While the exterior design for One Pearl Bank is aesthetically pleasing, I share former Singapore Institute of Architects president Theodore Chan's view that it is also a safe and formulaic offering that has broken no new ground (Design of One Pearl Bank draws mixed reception, May 16).
This is in contrast to the soon-to-be demolished Pearl Bank Apartments, distinguished by its horseshoe-shaped block comprising various types of split-level units held by a communal corridor.
It quickly became a contemporary architectural landmark that identified with the zeitgeist of nation building in a newly independent Singapore.
Such an intriguing site at the foot of a hill in the heart of town - and there are not that many here - is also wasted on what looks set to be just another private condominium development with a staid-sounding name that, unfortunately, also reflects the character of its developer.
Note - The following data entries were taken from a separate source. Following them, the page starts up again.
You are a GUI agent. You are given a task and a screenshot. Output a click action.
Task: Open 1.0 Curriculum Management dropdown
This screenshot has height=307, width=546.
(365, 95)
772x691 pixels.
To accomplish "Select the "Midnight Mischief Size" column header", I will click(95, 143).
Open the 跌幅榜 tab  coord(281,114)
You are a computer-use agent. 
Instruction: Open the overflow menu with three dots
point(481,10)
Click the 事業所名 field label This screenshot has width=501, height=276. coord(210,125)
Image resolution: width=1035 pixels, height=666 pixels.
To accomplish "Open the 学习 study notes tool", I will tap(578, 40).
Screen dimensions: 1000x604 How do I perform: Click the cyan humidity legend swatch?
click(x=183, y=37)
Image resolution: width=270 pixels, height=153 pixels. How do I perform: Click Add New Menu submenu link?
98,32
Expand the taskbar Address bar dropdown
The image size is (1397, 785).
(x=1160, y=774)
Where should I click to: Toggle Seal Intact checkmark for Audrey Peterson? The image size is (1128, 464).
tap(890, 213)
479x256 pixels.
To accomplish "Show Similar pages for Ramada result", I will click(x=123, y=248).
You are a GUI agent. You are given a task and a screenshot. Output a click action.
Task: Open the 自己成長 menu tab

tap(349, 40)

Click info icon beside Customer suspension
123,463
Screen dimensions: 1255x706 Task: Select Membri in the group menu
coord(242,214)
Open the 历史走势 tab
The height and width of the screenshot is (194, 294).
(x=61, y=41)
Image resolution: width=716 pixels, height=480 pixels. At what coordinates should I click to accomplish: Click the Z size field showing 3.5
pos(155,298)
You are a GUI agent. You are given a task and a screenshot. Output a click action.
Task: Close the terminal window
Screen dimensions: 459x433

A more imaginative concept - one that is perhaps inspired by the mythical Hanging Gardens of Babylon - is to be expected to justify CapitaLand's decision to demolish an iconic symbol of our architectural heritage.
Has the developer not considered that this project can potentially be the marker of green tropical biophilic architecture, as well as in the programming of events for the eventual transformation of Pearl's Hill and the nearby York Hill into elevated vibrant leafy districts according to the Urban Redevelopment Authority's masterplan?
Given the strong interest that the site has garnered, as well as the panoramic view from the summit of the new development, a mixed-use project that is accessible to the public would spell progress from the current single-use iteration targeted at a closed community of residents.
The residential component should make up no more than a quarter to a third of the project - especially in view of a projected market oversupply in the next five years - with the rest dedicated to a luxury design hotel, a luxury spa and wellness urban resort and a design gallery showcasing the evolution of post-independence Singaporean architecture, with Pearl Bank Apartments getting special mention, of course.
The ghost of history and heritage can be laid to rest only if the developer and its appointed architect possess the verve and finesse to embrace and surpass their predecessor's achievements.
This can be done by remaining invested in a mixed-development complex and nurturing its soul, as opposed to selling out the site to a bunch of condominium dwellers or, worse, investors who may treat their apartments as an empty inflation hedge.
Suffice to say, One Pearl Bank deserves to be put back on the drawing board.